## Supplied text
Booking pace can be applied in parking in some situations as well, such as a campus permit sale reservation window prior to the Fall semester.  By looking at the patterns and history of booking pace parking operations can better anticipate sold-out situations and be prepared to find parking alternatives for consumers.

Lessons from Dynamic Pricing

Most of the other fixed-supply industries have implemented dynamic pricing.  They set prices based not just on demand, but also based on the type of consumer and what that consumer is willing to pay.

To learn lessons in dynamic pricing, perhaps the best place to look is Uber, and the other TNCs.  Uber didn’t invent “surge” pricing, but they certainly seem to have perfected it.  Keep in mind that these temporarily increased prices don’t just work to dissuade consumers – they also work to increase supply but offering drivers a premium to get their cars on the road.

What about parking?  So far dynamic pricing in parking has been limited to a handful of operations willing to experiment with the concept.  The key to dynamic pricing in parking is not to adjust the “rack” rate (where parkers pay on arrival to the facility) but rather to offer appropriate discounts for parkers reserving parking in advance of arrival.  By doing so the parking operations can price parking in a way that helps fill (but not overfill) a lot.  Furthermore, this enables parking operations to know their clients better, and with that knowledge comes a higher opportunity for customer service, to offer products that are more suitable to the client, and to extract just the right fee that the client is willing to pay.

## Recorded information
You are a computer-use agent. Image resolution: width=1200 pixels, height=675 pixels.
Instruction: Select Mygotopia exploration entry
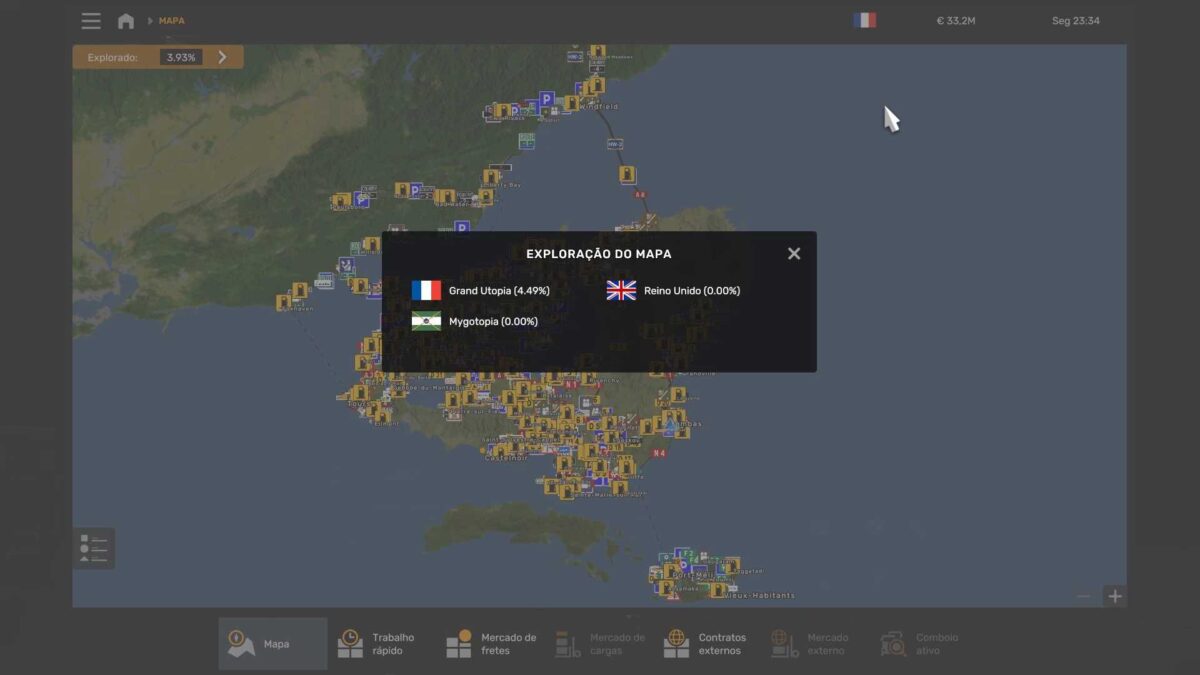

## What is needed
Rename "discounts" as "rebates" and write out the parking text starting with "What about parking?  So" and going on through "client is willing to pay.". Work only from the parking text.

## Completed task
What about parking?  So far dynamic pricing in parking has been limited to a handful of operations willing to experiment with the concept.  The key to dynamic pricing in parking is not to adjust the “rack” rate (where parkers pay on arrival to the facility) but rather to offer appropriate rebates for parkers reserving parking in advance of arrival.  By doing so the parking operations can price parking in a way that helps fill (but not overfill) a lot.  Furthermore, this enables parking operations to know their clients better, and with that knowledge comes a higher opportunity for customer service, to offer products that are more suitable to the client, and to extract just the right fee that the client is willing to pay.